Forum Moderators: open

Message Too Old, No Replies

Underscores_and dashes - What's best to use?

Underscores_and dashes - What's best to use?

         

merlin78

1:05 am on Oct 10, 2000 (gmt 0)

10+ Year Member



Hi,

I would like to know what is best to use when naming doorway pages or images. Would I be best to name an image as clothes_dryer.jpg or clothes-dryer.jpg? What will help more in the rankings an underscore or a dash? I have noticed in Northern Light for example there are alot of pages that have obtained high rankings in their database that have a url containing a dash such as [whateverdomain.com...] (example only).
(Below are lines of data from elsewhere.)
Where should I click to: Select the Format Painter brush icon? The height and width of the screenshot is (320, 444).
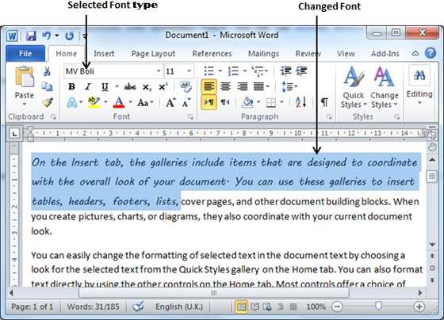48,102
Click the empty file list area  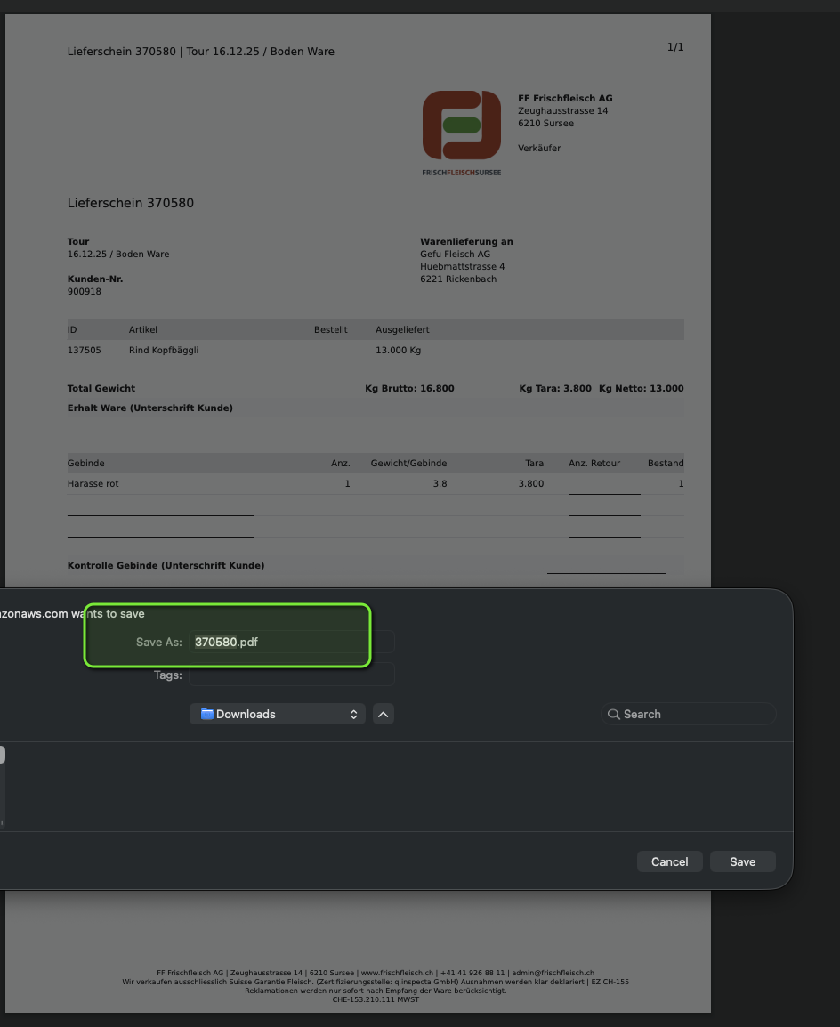400,786
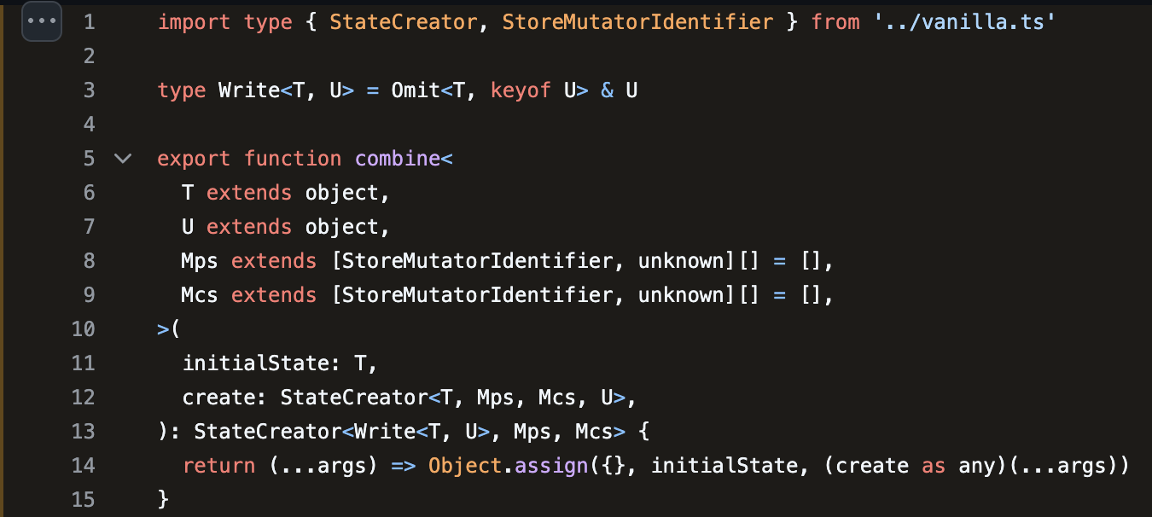Click the initialState parameter on line 11

pyautogui.click(x=255, y=363)
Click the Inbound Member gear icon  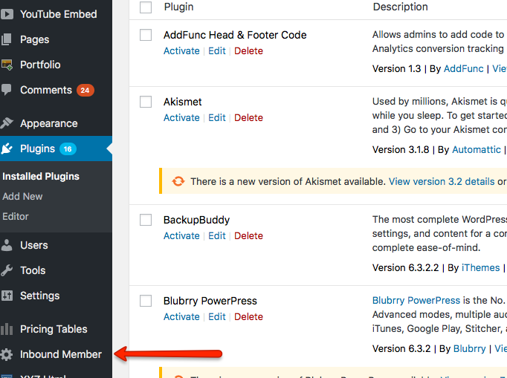click(7, 354)
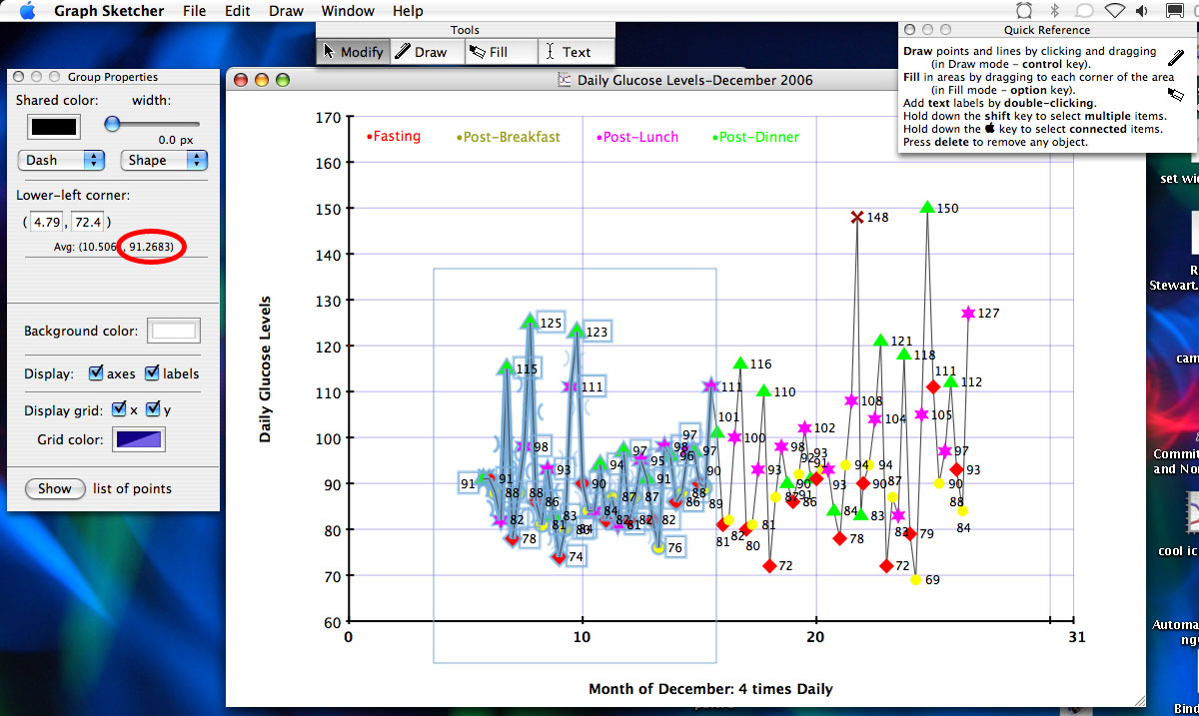Select the Modify arrow tool

(353, 52)
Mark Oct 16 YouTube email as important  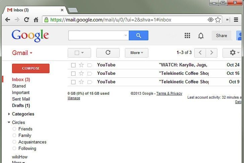[x=89, y=73]
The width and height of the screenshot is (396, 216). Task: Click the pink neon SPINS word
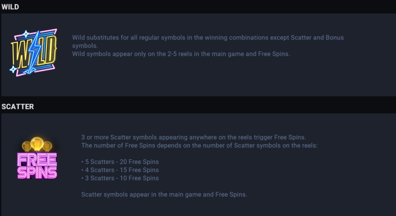click(x=37, y=172)
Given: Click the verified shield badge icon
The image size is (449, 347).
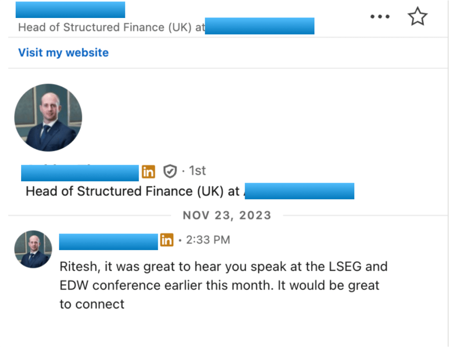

Could anyone help me with this issue?

Thanks in advance!

rcjordan

2:13 am on Oct 10, 2000 (gmt 0)

WebmasterWorld Senior Member 10+ Year Member



I have sites with both. I always used dashes/hyphens, but a few months ago I acquired a site that used underbars in the urls. I now think underbars do better.

Welcome to WmW, merlin.

Air

2:54 am on Oct 10, 2000 (gmt 0)

WebmasterWorld Senior Member 10+ Year Member



From some testing I did a while ago, It seems AV and Ink tend to "see" each word when separated by an underscore, whereas with dashes they most often only pick up the first or last word of the-hyphen-separated-keywords. Which do I use? still a combination of both, I don't like the way underscores make a URL look when it is a hyperlink.

Marcia

3:41 am on Oct 10, 2000 (gmt 0)

WebmasterWorld Senior Member 10+ Year Member



Air, would it be so that if a hyphen were used in a two word domain name, one would be picked up but not both? And is it better to hyphenate a domain name with a keyword used?

merlin78

5:35 am on Oct 10, 2000 (gmt 0)

10+ Year Member



Thanks for your replies rcjordan and air. Your comments on this issue are very informative. It will be interesting to know if anyone else has done any study on which is more beneficial. From what I can gather so far is that most people use both but aren't specifically sure which one helps the most (if at all?).

Regards :)

Brett_Tabke

7:55 am on Oct 10, 2000 (gmt 0)

WebmasterWorld Administrator 10+ Year Member Top Contributors Of The Month



The dash is dead in filenames and paths - still alive in domain names. Underscore mildly alive in filenames but not paths.